*Material provided*

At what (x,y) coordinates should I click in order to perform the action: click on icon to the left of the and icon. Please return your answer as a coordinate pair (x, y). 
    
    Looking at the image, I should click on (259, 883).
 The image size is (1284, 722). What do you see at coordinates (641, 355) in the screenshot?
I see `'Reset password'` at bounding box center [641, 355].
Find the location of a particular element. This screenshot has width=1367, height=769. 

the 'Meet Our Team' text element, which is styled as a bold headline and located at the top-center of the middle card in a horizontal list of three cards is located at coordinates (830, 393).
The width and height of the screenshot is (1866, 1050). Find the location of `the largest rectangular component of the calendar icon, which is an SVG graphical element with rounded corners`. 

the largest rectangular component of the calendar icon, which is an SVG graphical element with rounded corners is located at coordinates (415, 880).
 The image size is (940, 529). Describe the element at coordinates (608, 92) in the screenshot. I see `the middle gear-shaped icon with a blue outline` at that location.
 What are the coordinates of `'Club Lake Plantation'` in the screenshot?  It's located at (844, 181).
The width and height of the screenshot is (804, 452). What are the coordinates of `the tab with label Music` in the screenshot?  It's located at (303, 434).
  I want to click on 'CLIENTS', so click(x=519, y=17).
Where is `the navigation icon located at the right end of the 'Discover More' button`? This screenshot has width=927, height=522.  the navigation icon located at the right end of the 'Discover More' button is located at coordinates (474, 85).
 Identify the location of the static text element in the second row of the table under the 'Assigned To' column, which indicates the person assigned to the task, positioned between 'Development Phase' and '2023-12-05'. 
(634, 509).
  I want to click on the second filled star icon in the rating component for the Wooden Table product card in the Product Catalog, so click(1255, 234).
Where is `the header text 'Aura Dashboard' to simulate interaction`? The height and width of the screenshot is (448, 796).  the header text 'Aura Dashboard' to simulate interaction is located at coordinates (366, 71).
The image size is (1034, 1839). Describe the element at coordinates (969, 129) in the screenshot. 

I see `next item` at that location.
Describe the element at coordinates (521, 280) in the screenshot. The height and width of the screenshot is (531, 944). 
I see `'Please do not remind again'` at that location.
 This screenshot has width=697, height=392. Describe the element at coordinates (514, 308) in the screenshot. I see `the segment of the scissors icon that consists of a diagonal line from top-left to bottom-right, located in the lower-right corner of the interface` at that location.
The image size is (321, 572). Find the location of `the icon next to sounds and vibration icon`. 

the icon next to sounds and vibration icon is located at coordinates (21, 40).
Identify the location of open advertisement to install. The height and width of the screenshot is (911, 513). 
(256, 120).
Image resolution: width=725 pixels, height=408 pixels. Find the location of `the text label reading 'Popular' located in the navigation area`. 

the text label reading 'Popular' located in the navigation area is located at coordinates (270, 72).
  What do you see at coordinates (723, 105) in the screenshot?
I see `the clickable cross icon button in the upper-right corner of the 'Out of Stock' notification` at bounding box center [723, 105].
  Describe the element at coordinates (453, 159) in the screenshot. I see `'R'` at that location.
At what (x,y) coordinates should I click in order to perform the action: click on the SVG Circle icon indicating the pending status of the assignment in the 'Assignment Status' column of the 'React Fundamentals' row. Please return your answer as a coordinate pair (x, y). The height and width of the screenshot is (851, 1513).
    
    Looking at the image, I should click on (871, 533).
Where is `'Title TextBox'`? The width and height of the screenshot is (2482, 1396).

*Written instruction*
Render every line of the records above as a Markdown table with the columns Row and Text. Skip blank lines, and give each kept line its running number under Row.

*Written solution*
| Row | Text |
|---|---|
| 1 | At what (x,y) coordinates should I click in order to perform the action: click on icon to the left of the and icon. Please return your answer as a coordinate pair (x, y).  |
| 2 |     Looking at the image, I should click on (259, 883). |
| 3 |  The image size is (1284, 722). What do you see at coordinates (641, 355) in the screenshot? |
| 4 | I see `'Reset password'` at bounding box center [641, 355]. |
| 5 | Find the location of a particular element. This screenshot has width=1367, height=769.  |
| 6 | the 'Meet Our Team' text element, which is styled as a bold headline and located at the top-center of the middle card in a horizontal list of three cards is located at coordinates (830, 393). |
| 7 | The width and height of the screenshot is (1866, 1050). Find the location of `the largest rectangular component of the calendar icon, which is an SVG graphical element with rounded corners`.  |
| 8 | the largest rectangular component of the calendar icon, which is an SVG graphical element with rounded corners is located at coordinates (415, 880). |
| 9 |  The image size is (940, 529). Describe the element at coordinates (608, 92) in the screenshot. I see `the middle gear-shaped icon with a blue outline` at that location. |
| 10 |  What are the coordinates of `'Club Lake Plantation'` in the screenshot?  It's located at (844, 181). |
| 11 | The width and height of the screenshot is (804, 452). What are the coordinates of `the tab with label Music` in the screenshot?  It's located at (303, 434). |
| 12 |   I want to click on 'CLIENTS', so click(x=519, y=17). |
| 13 | Where is `the navigation icon located at the right end of the 'Discover More' button`? This screenshot has width=927, height=522.  the navigation icon located at the right end of the 'Discover More' button is located at coordinates (474, 85). |
| 14 |  Identify the location of the static text element in the second row of the table under the 'Assigned To' column, which indicates the person assigned to the task, positioned between 'Development Phase' and '2023-12-05'.  |
| 15 | (634, 509). |
| 16 |   I want to click on the second filled star icon in the rating component for the Wooden Table product card in the Product Catalog, so click(1255, 234). |
| 17 | Where is `the header text 'Aura Dashboard' to simulate interaction`? The height and width of the screenshot is (448, 796).  the header text 'Aura Dashboard' to simulate interaction is located at coordinates (366, 71). |
| 18 | The image size is (1034, 1839). Describe the element at coordinates (969, 129) in the screenshot.  |
| 19 | I see `next item` at that location. |
| 20 | Describe the element at coordinates (521, 280) in the screenshot. The height and width of the screenshot is (531, 944).  |
| 21 | I see `'Please do not remind again'` at that location. |
| 22 |  This screenshot has width=697, height=392. Describe the element at coordinates (514, 308) in the screenshot. I see `the segment of the scissors icon that consists of a diagonal line from top-left to bottom-right, located in the lower-right corner of the interface` at that location. |
| 23 | The image size is (321, 572). Find the location of `the icon next to sounds and vibration icon`.  |
| 24 | the icon next to sounds and vibration icon is located at coordinates (21, 40). |
| 25 | Identify the location of open advertisement to install. The height and width of the screenshot is (911, 513).  |
| 26 | (256, 120). |
| 27 | Image resolution: width=725 pixels, height=408 pixels. Find the location of `the text label reading 'Popular' located in the navigation area`.  |
| 28 | the text label reading 'Popular' located in the navigation area is located at coordinates (270, 72). |
| 29 |   What do you see at coordinates (723, 105) in the screenshot? |
| 30 | I see `the clickable cross icon button in the upper-right corner of the 'Out of Stock' notification` at bounding box center [723, 105]. |
| 31 |   Describe the element at coordinates (453, 159) in the screenshot. I see `'R'` at that location. |
| 32 | At what (x,y) coordinates should I click in order to perform the action: click on the SVG Circle icon indicating the pending status of the assignment in the 'Assignment Status' column of the 'React Fundamentals' row. Please return your answer as a coordinate pair (x, y). The height and width of the screenshot is (851, 1513). |
| 33 |     Looking at the image, I should click on (871, 533). |
| 34 | Where is `'Title TextBox'`? The width and height of the screenshot is (2482, 1396). |